- Born: Kolomyia, Ukraine
- Education: Kyiv National I. K. Karpenko-Kary Theatre, Cinema and Television University (BA, MA) Juilliard School (MFA)
- Occupation: Actor
- Known for: Shttl, Ponies

= Petro Ninovskyi =

Ukrainian actor

Petro Ninovskyi (Ukrainian Петро Ніньовський) is a Ukrainian actor. He is known for starring in Shttl, The Silence, My Young Prince, Peacock series Ponies (2026) and Certain Thomas (short 2026).

== Life and career ==
Ninovskyi was born and raised in Kolomyia, Ukraine. He began acting at age six. He completed his bachelor's degree and graduate degree in acting at the Kyiv National I.K. Karpenko-Kary Theatre, Cinema, and Television University. Ninovskyi received his master of fine art degree in drama from Juilliard in group 54. He was the program's first Ukrainian student.
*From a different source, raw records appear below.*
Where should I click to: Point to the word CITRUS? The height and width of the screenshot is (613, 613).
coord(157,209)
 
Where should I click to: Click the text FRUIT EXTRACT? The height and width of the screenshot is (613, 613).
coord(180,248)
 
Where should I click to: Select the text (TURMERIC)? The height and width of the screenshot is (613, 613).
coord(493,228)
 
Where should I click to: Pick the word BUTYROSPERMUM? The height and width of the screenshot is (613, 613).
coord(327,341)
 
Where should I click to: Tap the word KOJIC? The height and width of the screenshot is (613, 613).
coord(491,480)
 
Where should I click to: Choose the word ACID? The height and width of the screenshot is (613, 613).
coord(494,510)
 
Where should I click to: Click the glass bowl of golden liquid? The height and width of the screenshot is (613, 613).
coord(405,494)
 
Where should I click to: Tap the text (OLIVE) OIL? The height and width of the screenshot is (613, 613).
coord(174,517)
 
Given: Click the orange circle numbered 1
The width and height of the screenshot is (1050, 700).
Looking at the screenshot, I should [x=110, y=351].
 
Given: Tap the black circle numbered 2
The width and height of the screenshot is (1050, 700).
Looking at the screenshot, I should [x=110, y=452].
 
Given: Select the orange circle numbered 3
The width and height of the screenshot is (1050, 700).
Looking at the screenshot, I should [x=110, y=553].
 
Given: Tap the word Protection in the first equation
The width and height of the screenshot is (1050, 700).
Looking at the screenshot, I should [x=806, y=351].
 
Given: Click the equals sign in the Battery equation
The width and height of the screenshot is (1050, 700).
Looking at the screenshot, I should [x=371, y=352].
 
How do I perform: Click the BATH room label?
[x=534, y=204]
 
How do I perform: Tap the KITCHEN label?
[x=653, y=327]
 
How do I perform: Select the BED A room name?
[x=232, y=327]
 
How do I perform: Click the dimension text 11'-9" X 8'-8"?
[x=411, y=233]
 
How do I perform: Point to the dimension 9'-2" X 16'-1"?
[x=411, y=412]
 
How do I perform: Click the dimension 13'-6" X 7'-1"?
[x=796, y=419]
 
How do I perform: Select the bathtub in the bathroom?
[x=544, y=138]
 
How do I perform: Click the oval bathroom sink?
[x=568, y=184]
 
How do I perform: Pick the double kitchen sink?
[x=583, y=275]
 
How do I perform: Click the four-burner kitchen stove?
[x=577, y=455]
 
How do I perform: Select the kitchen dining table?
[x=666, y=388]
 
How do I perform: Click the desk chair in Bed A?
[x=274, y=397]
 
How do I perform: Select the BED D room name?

Ninovskyi acted in the series Sydórenky - Sydorénky and The Silence, as well as the films My Young Prince and Shttl. In 2026 he was a main cast member in the spy thriller series Ponies as Sasha, a Soviet Union informant for the CIA.

He co-hosted a series of poetry and music events with actress Svitlana Kosolapova to fundraise for the war in Ukraine.